Any profession is a living growing organism. Psychotherapy was founded in the Feminine Principal and has all the richness of that embodiment. But all mothers need to be saved from their children and it is the father’s job to do so. He interrupts, helps separate mother and child from a blind and devoted union. He helps with order and structure. He represents the Reality Principal. He assists maturation and growing up in a way mother can never do on her own. It is time for the Masculine Principal to enter Irish Psychotherapy in a more meaningful and consistent way. It needs to be invited in. The Feminine Principal has been too dominant for too long. She, I fear, is growing weary in the absence of protective realities. It is time for the struggle of a new marriage and that means giving up some of the old secure myths. It means the challenge of a new shape and a new space. It means stepping out of the therapy room to address wider professional issues such as career structure, money, the place of psychotherapy within present day society, etc. It means taking debate and dialogue, mutual support and openness to a new level. It implies we match the rigorous attunement and standard of excellence that we give to clients with a similar stance about our own lives.
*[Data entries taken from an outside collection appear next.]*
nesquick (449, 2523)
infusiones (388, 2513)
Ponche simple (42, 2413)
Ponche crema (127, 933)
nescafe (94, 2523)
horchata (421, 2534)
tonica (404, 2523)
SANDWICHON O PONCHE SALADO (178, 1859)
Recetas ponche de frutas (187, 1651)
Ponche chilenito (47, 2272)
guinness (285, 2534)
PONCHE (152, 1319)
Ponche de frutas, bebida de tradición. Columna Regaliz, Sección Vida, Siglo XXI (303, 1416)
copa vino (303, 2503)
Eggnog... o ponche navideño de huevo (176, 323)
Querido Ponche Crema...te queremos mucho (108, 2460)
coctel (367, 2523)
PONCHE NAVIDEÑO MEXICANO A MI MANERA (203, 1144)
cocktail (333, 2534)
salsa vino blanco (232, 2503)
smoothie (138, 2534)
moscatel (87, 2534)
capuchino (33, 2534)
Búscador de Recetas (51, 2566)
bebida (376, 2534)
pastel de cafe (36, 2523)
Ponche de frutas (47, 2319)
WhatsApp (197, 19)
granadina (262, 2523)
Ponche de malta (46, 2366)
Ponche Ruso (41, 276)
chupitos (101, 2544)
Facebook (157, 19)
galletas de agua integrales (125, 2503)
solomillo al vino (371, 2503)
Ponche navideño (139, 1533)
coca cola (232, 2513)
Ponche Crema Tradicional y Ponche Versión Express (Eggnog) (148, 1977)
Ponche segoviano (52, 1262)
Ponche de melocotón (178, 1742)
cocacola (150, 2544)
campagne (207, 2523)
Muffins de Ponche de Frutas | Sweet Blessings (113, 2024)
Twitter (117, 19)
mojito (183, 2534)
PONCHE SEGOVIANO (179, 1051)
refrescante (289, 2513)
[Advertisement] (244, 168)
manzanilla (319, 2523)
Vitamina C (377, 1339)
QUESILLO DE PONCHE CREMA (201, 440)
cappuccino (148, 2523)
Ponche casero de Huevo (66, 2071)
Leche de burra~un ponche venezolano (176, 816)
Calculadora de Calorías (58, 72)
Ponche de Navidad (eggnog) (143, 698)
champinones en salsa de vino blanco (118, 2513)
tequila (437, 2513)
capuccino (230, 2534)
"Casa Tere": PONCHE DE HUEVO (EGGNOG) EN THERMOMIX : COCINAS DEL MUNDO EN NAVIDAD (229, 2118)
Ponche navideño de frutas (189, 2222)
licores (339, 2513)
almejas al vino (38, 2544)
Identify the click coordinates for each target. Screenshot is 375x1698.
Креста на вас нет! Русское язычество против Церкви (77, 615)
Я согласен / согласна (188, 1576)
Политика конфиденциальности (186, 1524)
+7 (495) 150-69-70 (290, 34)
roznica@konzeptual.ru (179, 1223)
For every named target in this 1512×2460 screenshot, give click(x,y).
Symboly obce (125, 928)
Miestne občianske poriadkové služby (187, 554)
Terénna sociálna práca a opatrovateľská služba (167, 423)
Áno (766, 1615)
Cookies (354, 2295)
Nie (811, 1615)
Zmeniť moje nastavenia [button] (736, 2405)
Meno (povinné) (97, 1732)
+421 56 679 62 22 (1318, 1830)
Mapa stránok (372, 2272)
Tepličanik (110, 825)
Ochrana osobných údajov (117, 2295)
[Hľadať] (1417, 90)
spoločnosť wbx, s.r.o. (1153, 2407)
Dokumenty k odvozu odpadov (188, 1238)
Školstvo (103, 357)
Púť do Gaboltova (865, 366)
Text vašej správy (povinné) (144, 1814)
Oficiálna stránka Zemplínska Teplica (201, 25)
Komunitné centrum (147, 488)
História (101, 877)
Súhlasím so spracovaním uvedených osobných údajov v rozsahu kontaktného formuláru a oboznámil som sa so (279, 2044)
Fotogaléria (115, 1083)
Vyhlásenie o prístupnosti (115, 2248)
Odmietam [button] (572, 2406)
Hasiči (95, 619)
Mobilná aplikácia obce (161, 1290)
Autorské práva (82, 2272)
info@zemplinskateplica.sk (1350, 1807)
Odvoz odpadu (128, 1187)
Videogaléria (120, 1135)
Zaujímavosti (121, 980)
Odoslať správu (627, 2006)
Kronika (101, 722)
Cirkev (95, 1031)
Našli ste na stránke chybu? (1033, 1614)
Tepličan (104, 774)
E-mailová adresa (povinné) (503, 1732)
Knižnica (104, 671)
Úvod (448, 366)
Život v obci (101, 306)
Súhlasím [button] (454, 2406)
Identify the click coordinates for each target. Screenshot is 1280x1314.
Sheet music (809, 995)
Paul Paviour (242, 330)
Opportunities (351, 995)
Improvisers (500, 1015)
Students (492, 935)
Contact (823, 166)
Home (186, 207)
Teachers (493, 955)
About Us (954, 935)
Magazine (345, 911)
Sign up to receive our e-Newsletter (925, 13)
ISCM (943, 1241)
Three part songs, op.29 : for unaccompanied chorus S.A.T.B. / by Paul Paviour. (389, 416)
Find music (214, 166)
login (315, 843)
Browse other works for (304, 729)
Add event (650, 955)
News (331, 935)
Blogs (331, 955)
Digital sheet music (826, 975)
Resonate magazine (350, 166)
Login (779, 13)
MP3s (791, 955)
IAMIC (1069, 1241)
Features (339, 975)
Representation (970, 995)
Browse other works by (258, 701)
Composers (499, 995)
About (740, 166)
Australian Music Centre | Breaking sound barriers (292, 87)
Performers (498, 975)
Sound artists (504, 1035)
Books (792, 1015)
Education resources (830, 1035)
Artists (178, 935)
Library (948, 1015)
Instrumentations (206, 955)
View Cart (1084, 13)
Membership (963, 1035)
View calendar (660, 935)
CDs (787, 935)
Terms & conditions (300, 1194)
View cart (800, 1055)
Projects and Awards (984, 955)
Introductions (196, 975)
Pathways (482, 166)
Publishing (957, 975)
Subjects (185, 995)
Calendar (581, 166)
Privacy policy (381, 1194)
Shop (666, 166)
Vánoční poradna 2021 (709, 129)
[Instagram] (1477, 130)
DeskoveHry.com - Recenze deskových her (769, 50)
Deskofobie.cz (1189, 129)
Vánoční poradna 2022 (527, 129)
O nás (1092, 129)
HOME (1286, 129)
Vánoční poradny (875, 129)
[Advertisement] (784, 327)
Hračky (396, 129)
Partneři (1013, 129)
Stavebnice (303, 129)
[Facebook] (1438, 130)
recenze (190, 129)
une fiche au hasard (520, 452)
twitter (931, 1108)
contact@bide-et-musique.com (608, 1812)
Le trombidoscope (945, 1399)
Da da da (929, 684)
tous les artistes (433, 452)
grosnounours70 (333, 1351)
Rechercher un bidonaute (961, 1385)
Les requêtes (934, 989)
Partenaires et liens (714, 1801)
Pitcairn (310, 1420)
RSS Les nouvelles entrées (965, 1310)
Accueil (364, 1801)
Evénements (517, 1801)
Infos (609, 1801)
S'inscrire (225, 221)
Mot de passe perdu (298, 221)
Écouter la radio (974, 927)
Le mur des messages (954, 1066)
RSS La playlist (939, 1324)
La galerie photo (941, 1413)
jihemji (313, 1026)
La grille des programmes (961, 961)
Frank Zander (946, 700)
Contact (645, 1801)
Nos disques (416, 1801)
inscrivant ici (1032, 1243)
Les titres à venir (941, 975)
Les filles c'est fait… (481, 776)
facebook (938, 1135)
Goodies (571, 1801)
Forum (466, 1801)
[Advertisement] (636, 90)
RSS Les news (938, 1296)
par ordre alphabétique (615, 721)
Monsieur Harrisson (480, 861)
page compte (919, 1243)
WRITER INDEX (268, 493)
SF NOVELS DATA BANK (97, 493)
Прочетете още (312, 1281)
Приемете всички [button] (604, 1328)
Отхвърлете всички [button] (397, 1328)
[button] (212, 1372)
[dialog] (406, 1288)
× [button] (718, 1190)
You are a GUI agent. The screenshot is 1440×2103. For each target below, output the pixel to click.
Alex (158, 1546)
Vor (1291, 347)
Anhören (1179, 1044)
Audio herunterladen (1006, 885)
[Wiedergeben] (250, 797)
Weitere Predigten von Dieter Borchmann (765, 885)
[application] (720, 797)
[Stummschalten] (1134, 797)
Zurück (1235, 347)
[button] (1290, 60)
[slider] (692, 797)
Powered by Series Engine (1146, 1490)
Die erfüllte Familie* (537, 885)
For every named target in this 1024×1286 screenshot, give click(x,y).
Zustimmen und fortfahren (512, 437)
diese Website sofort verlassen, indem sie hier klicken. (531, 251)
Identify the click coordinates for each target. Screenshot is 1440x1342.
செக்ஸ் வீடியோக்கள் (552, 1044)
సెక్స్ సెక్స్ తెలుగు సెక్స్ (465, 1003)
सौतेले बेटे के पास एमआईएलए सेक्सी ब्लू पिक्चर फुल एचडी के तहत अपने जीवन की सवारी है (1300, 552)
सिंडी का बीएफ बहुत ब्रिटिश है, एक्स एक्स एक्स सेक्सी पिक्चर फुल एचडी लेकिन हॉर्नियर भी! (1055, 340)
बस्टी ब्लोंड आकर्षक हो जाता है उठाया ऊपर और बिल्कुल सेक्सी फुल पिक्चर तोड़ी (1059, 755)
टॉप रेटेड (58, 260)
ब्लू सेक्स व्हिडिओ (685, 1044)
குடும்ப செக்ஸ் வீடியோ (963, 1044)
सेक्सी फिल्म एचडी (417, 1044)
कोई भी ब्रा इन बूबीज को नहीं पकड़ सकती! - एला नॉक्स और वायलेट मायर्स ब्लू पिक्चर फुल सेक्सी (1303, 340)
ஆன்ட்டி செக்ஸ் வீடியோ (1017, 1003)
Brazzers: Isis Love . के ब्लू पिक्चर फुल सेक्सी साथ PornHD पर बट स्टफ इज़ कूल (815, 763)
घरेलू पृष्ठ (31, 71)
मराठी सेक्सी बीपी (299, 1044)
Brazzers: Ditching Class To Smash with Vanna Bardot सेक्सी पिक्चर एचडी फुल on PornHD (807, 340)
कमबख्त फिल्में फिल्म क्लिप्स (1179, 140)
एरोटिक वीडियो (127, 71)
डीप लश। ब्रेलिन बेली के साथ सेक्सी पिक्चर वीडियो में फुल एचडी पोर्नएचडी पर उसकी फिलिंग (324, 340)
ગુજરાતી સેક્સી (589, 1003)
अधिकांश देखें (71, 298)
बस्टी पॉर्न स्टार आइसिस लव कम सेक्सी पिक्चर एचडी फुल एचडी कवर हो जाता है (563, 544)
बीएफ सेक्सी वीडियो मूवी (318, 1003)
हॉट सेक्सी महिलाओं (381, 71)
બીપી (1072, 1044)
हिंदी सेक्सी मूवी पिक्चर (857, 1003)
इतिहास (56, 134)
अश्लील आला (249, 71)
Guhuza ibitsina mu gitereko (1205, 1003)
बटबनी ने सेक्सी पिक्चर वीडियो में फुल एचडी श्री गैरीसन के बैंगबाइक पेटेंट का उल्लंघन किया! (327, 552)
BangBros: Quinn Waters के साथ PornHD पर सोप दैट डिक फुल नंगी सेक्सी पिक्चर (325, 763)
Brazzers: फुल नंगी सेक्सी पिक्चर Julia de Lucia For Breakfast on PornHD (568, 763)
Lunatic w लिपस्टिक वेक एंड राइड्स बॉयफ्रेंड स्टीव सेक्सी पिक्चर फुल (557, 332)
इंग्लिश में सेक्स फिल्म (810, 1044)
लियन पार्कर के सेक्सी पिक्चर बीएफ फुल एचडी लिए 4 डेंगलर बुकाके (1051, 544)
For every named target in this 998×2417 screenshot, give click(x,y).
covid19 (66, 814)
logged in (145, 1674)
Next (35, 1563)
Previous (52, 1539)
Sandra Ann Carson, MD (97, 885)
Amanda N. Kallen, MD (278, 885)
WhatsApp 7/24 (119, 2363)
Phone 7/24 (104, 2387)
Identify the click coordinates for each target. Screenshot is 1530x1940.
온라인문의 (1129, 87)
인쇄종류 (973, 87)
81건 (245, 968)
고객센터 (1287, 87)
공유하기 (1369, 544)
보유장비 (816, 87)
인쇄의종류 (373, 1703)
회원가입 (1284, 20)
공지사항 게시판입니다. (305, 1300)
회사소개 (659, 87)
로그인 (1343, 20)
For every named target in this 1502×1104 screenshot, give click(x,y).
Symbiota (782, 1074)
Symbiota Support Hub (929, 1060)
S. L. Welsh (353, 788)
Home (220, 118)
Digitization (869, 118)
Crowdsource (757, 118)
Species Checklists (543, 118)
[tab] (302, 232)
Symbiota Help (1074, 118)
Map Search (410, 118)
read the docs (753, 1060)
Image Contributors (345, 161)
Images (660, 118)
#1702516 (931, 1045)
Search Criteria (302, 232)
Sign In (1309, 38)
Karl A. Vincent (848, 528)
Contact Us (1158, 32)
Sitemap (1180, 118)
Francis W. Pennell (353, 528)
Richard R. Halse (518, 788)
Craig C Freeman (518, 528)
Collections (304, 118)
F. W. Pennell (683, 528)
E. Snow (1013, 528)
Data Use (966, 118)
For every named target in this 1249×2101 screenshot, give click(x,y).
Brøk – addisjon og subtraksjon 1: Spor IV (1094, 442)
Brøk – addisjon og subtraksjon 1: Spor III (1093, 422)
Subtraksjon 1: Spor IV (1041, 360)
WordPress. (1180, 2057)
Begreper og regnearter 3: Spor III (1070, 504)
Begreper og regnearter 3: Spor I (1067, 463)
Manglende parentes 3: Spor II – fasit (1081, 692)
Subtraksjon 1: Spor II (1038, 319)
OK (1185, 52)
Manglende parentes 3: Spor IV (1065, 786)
Can we create an atmosphere in psychotherapy practices, supervision sessions, training courses that allow the humanity of the therapist to be deeply cared for? Can we make this as essential as professional development or supervision? Can the esteem, standing and perception of the profession be sufficiently raised to ensure a fee structure that gives therapists quality of life without working themselves to the bone. (Most therapists I know base their fee on what they feel people will pay, not on what they believe their expertise or commitment deserves.)  Can we charge enough to guarantee a sabbatical every six or seven years and ensure that we rest deeply and replenish ourselves?   Can we prepare and educate clients for the essential necessity of this? Can we spend time on the issues that are seldom addressed? We cannot go on blindly ignoring these critical realities. The Emperor has no clothes.

I have been resting for five months now and of late I feel a change, the world has got lighter, my heart is more buoyant, my dreams are less dense. I laugh more. Of course there could be a million reasons for this and we could analyse them all. I did not know anything was wrong before. I did not know what I was carrying. I like not carrying it! (“Shoot the traitor”). I think of psychotherapy in Ireland a lot. I loved my practice dearly. Today I made carrot cake, took a yoga class, squandered two hours in a gardening centre and listened to the radio, after all that my husband still did not manage to get a home cooked dinner! It is magic to waste time. It is wonderful not to be responsible or productive. It is brown bread for the soul.  (It had overdosed on poetry and needed the bread). Perhaps I got this all wrong, maybe all of you are way better than me at minding yourselves and girding yourselves for the long haul. But maybe not.


The Peace of Wild Things

When despair for the world grows in me and I wake in the night at the least sound In fear of what my life and my children’s lives may be, I go and lie down where the wood drake rests in his beauty on the water, and the green heron feeds. I come into the peace of wild things Who do not tax their lives with forethought of grief. I come into the presence of still water. And I feel above me the day-blind stars waiting with their light. For a time I rest in the grace of the world, and am free.

Wendell Berry

Deirdre Mannion Carr has worked as a clinical psychologist and psychotherapist for 23 years in Monkstown, Co Dublin. She has been involved in training and teaching and is  currently on sabbatical.